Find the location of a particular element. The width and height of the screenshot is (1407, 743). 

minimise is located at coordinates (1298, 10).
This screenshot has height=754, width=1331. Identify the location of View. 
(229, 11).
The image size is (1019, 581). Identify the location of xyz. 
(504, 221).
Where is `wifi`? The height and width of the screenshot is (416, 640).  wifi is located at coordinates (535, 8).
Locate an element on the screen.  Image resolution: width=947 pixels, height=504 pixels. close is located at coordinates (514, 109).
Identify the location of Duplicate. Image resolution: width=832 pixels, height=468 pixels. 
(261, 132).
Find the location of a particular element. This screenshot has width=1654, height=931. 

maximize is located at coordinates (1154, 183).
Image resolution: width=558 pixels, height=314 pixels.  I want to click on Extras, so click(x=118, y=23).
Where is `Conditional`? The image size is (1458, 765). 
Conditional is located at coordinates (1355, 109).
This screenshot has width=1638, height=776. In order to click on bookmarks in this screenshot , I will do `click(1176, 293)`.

**THE REQUEST:** Collect every line of the records that contains the string "Identify" and copy each one out in full.

**ANSWER BELOW:**
This screenshot has height=754, width=1331. Identify the location of View. 
The image size is (1019, 581). Identify the location of xyz. 
Identify the location of Duplicate. Image resolution: width=832 pixels, height=468 pixels. 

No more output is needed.